### The tasks
- a) Rewrite everything from "1. That God" down to "constant inhabiting presence." in the passage on God's covenant with the sinner, putting "ownership" in place of "possession".
- b) Answer these questions from the passage on God's covenant with the sinner:
(i) What role does the passage give to Christ in the covenant of reconciliation?
(ii) According to the sinner's reasoning, what will reconciliation, pardon and acceptance with God cost if the sinner turns?
(iii) In the first expression of friendship listed, what does God take of such an one?

### Extract
8. He thus at length brings about actual covenanting between himself and the sinner. That covenant into which they enter is a covenant of reconciliation, a covenant of peace, a league of amity, in which they take him for their reconciled God, through Christ the great Mediator of this covenant, and give up themselves as reconciled ones to be of his people. He brings them to this, desists not, gives not over the treaty with such as* do believe to righteousness and salvation, till matters be brought to this issue and result. A covenant is struck between him and them. The sinner seeing this state of the case, I must perish if I do not turn; if I do turn, reconciliation and pardon and acceptance with God, will cost me nothing, I shall have all freely; then I have no more to say, but to resign and say, Lord, I take thee for my reconciled God; I give up myself to thee as a reconciled one, to be of thy people. Here is the issue and result of things between God and sinners. Then, when he is dealing with them, in order to the producing of that faith in them, upon which they are justified and saved. . . . . Now the state of friendship is settled, and all things are concluded between him and them by a solemn covenant. “Now (saith he,) I have the sinner reduced and under bonds, safe and happy bonds, I am content to be under bonds myself to him; at the same time I require him to be bound, I bind myself. I will be a God to thee, though thou hast been an offending creature.” And so the poor soul it hath no more to do but to accept God for his God, and to resign himself to him as a reconciled one, to be of his people. Now, I say, the state of friendship is settled by all this between God and the sinner; and being so, there are sundry other great expressions of friendship consequent upon the settlement of this state. As,

1. That God takes possession of such an one as his own. He takes an entire possession of him. Now thou art mine; not in right and title only as thou wast before, and as all the creation is, but mine by consent, mine by covenant; mine by claim, and thy own solemn act indeed. He accordingly takes possession of the soul as his own; comes in 404upon it with the fulness of that Spirit that designs here to fix his abode, and vouchsafe its constant inhabiting presence.

### Data listing

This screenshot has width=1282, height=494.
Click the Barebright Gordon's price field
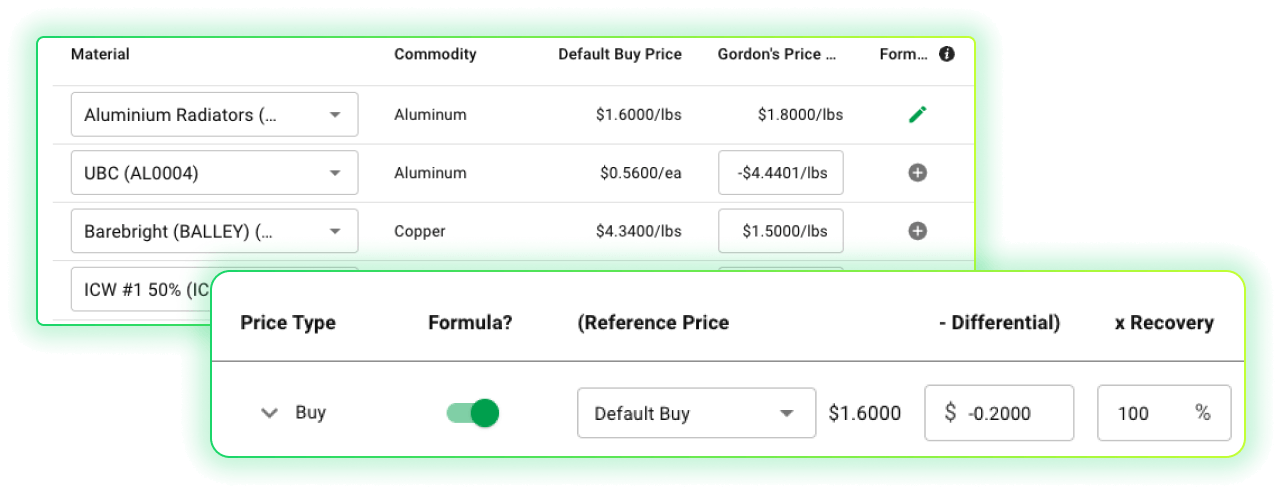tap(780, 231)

--

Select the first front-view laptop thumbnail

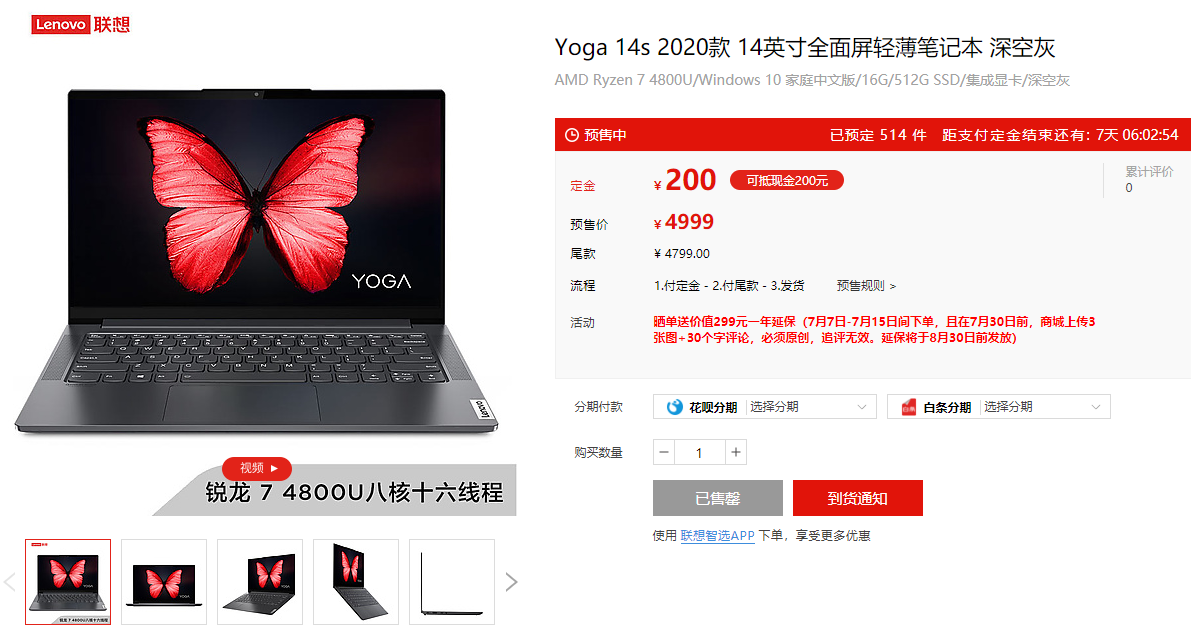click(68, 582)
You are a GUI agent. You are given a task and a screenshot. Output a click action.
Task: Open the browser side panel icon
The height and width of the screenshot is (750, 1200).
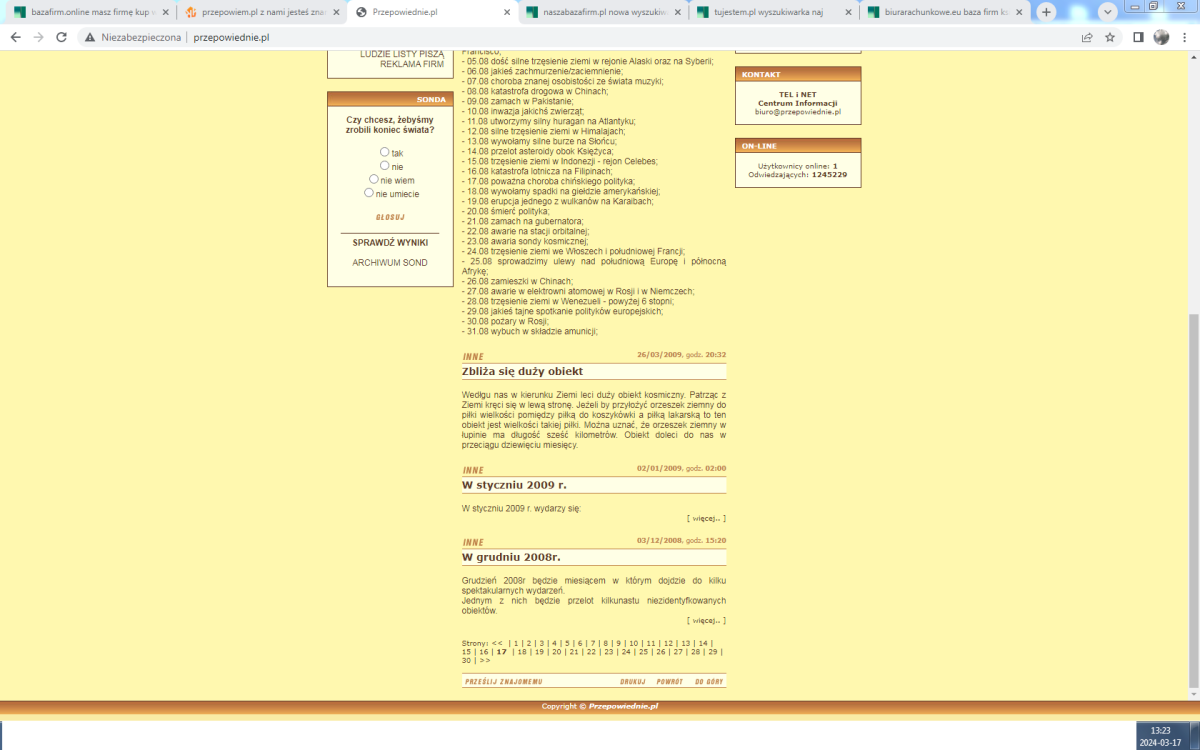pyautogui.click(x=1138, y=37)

### Results for each task
- a)
1. That God takes ownership of such an one as his own. He takes an entire ownership of him. Now thou art mine; not in right and title only as thou wast before, and as all the creation is, but mine by consent, mine by covenant; mine by claim, and thy own solemn act indeed. He accordingly takes ownership of the soul as his own; comes in 404upon it with the fulness of that Spirit that designs here to fix his abode, and vouchsafe its constant inhabiting presence.

- b)
(i) Christ is the great Mediator of this covenant.
(ii) They will cost nothing.
(iii) God takes an entire possession of him as his own.